▶ Element and text location data:
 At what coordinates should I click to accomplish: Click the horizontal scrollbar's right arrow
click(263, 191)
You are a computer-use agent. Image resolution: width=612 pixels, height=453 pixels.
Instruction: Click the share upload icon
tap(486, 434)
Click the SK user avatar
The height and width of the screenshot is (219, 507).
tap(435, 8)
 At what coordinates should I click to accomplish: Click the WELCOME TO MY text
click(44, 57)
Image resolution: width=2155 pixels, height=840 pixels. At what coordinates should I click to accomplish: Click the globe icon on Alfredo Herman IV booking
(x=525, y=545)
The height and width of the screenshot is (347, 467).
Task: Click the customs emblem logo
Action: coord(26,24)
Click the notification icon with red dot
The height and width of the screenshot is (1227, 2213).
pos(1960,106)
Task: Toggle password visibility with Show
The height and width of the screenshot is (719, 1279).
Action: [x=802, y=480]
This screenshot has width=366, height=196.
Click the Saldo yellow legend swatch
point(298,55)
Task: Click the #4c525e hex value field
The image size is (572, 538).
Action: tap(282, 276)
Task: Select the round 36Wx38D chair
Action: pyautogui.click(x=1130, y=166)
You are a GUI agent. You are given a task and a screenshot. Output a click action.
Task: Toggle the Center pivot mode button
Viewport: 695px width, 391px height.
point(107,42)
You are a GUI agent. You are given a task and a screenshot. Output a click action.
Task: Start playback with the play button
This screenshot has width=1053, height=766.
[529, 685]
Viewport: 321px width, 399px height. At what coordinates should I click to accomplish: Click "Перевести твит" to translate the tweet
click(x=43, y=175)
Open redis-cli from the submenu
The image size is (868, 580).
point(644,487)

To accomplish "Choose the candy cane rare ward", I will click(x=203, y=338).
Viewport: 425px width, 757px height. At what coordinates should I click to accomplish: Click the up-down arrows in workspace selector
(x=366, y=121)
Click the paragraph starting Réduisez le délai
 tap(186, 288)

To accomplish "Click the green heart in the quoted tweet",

▶ WHAT YOU WILL DO: Could you copy every one of the lines above word for word, with no changes at all?

▶ EXPECTED OUTPUT:
 At what coordinates should I click to accomplish: Click the horizontal scrollbar's right arrow
click(263, 191)
You are a computer-use agent. Image resolution: width=612 pixels, height=453 pixels.
Instruction: Click the share upload icon
tap(486, 434)
Click the SK user avatar
The height and width of the screenshot is (219, 507).
tap(435, 8)
 At what coordinates should I click to accomplish: Click the WELCOME TO MY text
click(44, 57)
Image resolution: width=2155 pixels, height=840 pixels. At what coordinates should I click to accomplish: Click the globe icon on Alfredo Herman IV booking
(x=525, y=545)
The height and width of the screenshot is (347, 467).
Task: Click the customs emblem logo
Action: coord(26,24)
Click the notification icon with red dot
The height and width of the screenshot is (1227, 2213).
pos(1960,106)
Task: Toggle password visibility with Show
The height and width of the screenshot is (719, 1279).
Action: [x=802, y=480]
This screenshot has width=366, height=196.
Click the Saldo yellow legend swatch
point(298,55)
Task: Click the #4c525e hex value field
The image size is (572, 538).
Action: tap(282, 276)
Task: Select the round 36Wx38D chair
Action: pyautogui.click(x=1130, y=166)
You are a GUI agent. You are given a task and a screenshot. Output a click action.
Task: Toggle the Center pivot mode button
Viewport: 695px width, 391px height.
point(107,42)
You are a GUI agent. You are given a task and a screenshot. Output a click action.
Task: Start playback with the play button
This screenshot has width=1053, height=766.
[529, 685]
Viewport: 321px width, 399px height. At what coordinates should I click to accomplish: Click "Перевести твит" to translate the tweet
click(x=43, y=175)
Open redis-cli from the submenu
The image size is (868, 580).
point(644,487)

To accomplish "Choose the candy cane rare ward", I will click(x=203, y=338).
Viewport: 425px width, 757px height. At what coordinates should I click to accomplish: Click the up-down arrows in workspace selector
(x=366, y=121)
Click the paragraph starting Réduisez le délai
 tap(186, 288)

To accomplish "Click the green heart in the quoted tweet",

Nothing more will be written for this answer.